* Begin Excerpted text *

This view shows all of the gear installed in the equipment area. The author used masking tape to cover the loose wires.

Locate the E-flite 20-amp ESCs and receiver to the wing as shown on the plans. You can spot glue them down or use Velcro. I used a Spektrum AR7000 receiver, but I recommend the less-expensive Spektrum AR600. Route the wiring as needed through the cutout in the main body fin. I use the BEC receiver power output from both ESCs instead of removing one of the power leads. Notch the main body outboard pieces to accept the servos. I added the grommets to the servos and used CA on the grommet/foam interface to hold the servo in place. The JR DS368BB servos I used may be overkill in terms of torque, but I had them available, and the metal gears won’t break. Don’t use micro servos in this application. I doubt that they have sufficient torque. Finally add some small pieces of balsa across the equipment bays to hold the wiring down. I used string hinges to attach the elevons to the wing. They have no binding issues and are easy to install. Drill holes through the wing in front of the aft spar and in each elevon. Stiffen the ends of the string with CA and thread it through the wing and elevon. Install the control horns with bolts through the elevons. Assemble and attach the pushrod assemblies from the servos to the elevons. Start with a control surface position of approximately 1/8-inch up-elevon and adjust during flight to maintain level flight. The Borealis shown in the photos has a rudder, but I haven’t convinced myself it is worth the effort because I rarely use it.
The completed Borealis weighs 32 ounces and can be painted easily for a unique finish.

* End Excerpted text *
* Begin Dataset entries *

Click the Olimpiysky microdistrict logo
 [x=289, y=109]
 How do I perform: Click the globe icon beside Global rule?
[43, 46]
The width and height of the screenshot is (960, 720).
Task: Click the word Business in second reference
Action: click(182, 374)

* End Dataset entries *

Complete the following:
1. Do these statements agree with the Borealis build excerpt? Answer yes or no for each, quoting the words of the excerpt that decide it. (a) Micro servos are suggested for this application. (b) The elevons are attached to the wing with string hinges. (c) The finished Borealis weighs 32 ounces.
2. Which pieces of equipment does the Borealis build excerpt name by brand and model? List every one.
The rows have nothing to do with the text.

Expected responses:
1.
(a) No: "Don’t use micro servos in this application."
(b) Yes: "I used string hinges to attach the elevons to the wing."
(c) Yes: "The completed Borealis weighs 32 ounces"

2.
- E-flite 20-amp ESCs
- Spektrum AR7000 receiver
- Spektrum AR600
- JR DS368BB servos